Apesar do título em português, a trama não foca em Quasímodo, o sineiro corcunda que mora dentro da catedral. Segundo o próprio responsável, o livro aborda a vexame da religião sobre o varão, fazendo com que Notre-Dame seja a verdadeira protagonista. Isso fica evidente nas extensas descrições da arquitetura da igreja e da Paris do início da Idade Moderna.
Uma curiosidade é que a popularidade da obra de Hugo acabou salvando Notre-Dame no século 19, quando a catedral estava em um estado lastimável e possivelmente seria demolida.
Recomendação de Maria Clara Rossini, repórter
O Corcunda de Notre-Dame
Século Anos de Solidão, de Gabriel García Márquez
O clássico do colombiano García Márquez, vencedor do Prêmio Nobel de Literatura de 1982, é uma das obras mais traduzidas do mundo. O romance se tornou um expoente do “realismo fantástico”, o gênero latino-americano que brinca com os limites entre a imaginação e a verdade, e virou até uma série da Netflix em 2025.

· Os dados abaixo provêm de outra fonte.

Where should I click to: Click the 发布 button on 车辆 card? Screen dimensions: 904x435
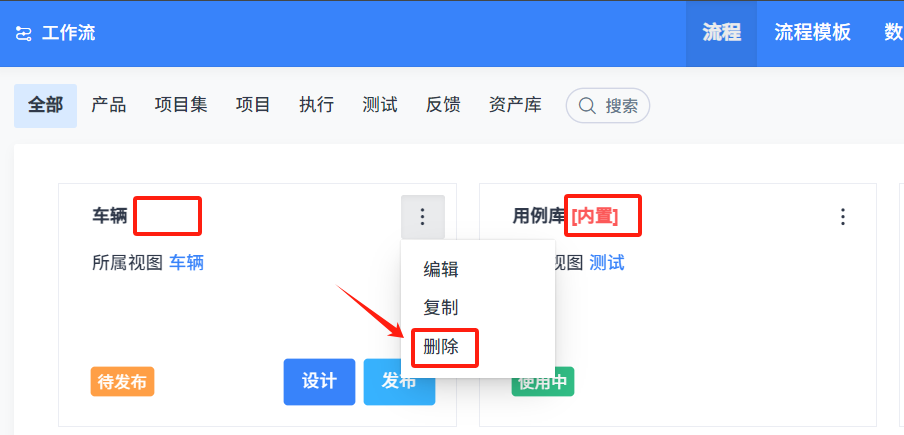coord(399,381)
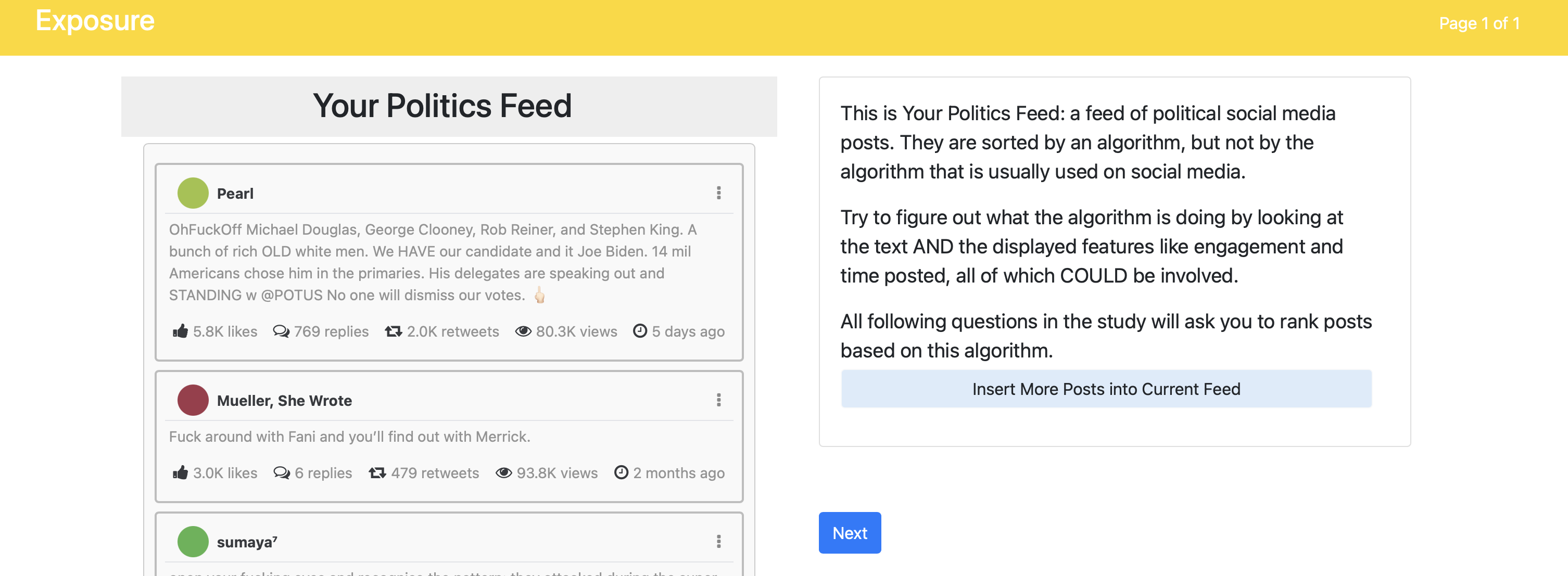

Ao longo de um século, o narrador acompanha a vida e morte de patriarcas da família Buendía, a subida e queda de generais em meio a uma guerra social e os meandros de muitas histórias de paixão no vilarejo suposto de Macondo, fortemente inspirado pela história da Colômbia.
A história é conhecida pelos seus personagens com nomes parecidos, e é inevitável confundir-se entre tantos Aurelianos e Arcadios. Por isso, recomendamos a edição inferior, que vem com uma árvore genealógica ilustrada. Na incerteza, consulte o nosso texto explicando a genealogia de Século Anos de Solidão.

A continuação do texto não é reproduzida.